Otter, Fireflies, Gemini… Les assistants de réunion sont l’un des outils d’IA générative les plus répandus dans les bureaux. Gain de temps et remède aux réunions inutiles pour certains, outil de surveillance rampante pour d'autres, ils commencent aussi à changer discrètement la façon dont on parle et dont on décide en entreprise.Avant la réunion, Lola* et ses collègues se lâchent. Les clients sont très en retard : prétexte à une grande séance de commérage. « On commence à les critiquer, faire des remarques très négatives que, clairement, nous ne sommes pas censés dire à des clients », raconte la jeune femme qui travaille dans une agence de communication. Sauf que son entreprise utilise Gemini, l’assistant IA de Google, qui prend consciencieusement en note ce ragotage. « Même si les clients n’étaient pas connectés à ce moment-là, ils vont recevoir le compte-rendu en étant simplement invités à la réunion », précise Lola. « Heureusement on s’en est rendu compte, et dès que le call s’est terminé on s’est tous précipités sur Google Doc pour modifier ce qui avait été noté par l’IA. » L’honneur est sauf... pour cette fois.

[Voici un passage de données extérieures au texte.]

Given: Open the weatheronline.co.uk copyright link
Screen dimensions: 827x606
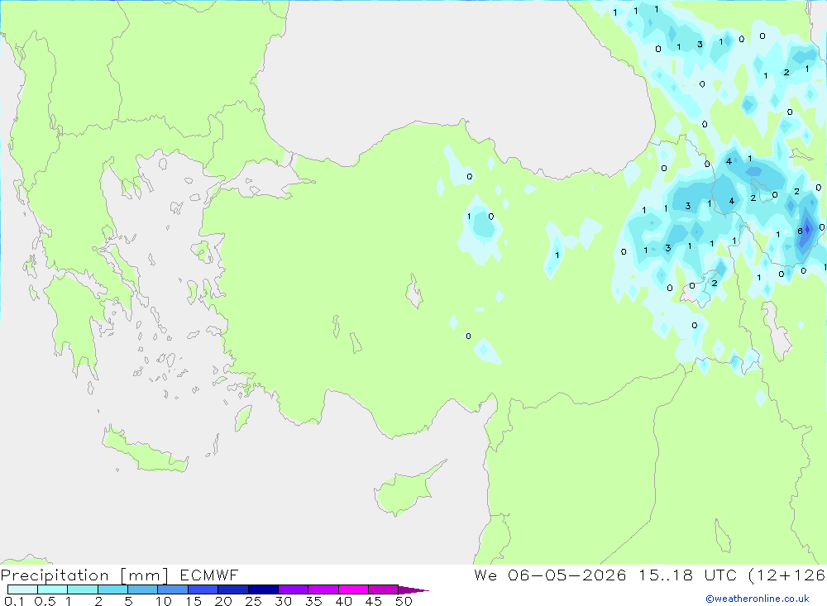Looking at the screenshot, I should point(757,599).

L’anecdote de Lola est symbolique de l’incursion des « AI note-takers », ces assistants enregistrant et retranscrivant les réunions, devenus monnaie courante dans la vie de bureau de 2026. On trouve Otter, Fathom, Fireflies, tl:dv, Notion… et ceux directement intégré dans les outils de visioconférence comme Zoom, Google Meet et Teams.
« Sauter » les réunions
Apparus avec l’IA générative, ces derniers promettent grâce à la retranscription automatique et la synthèse des échanges de créer « la base de connaissance » d’une entreprise, d’« analyser toutes les conversations de vos équipes », de « transformer vos conversations professionnelles en données puissantes ».
Les personnes que nous avons interrogées sont nombreuses à louer leur côté pratique. Cadre au sein d’une start-up, Gaëlle* explique ainsi que les transcriptions lui permettent de « sauter » les réunions auxquelles elle est conviée sans être essentielle, en lui permettant simplement de lire le résumé. Et c’est le réflexe de n’importe qui au sein de cette entreprise d’environ 50 salariés pour « être plus productif ».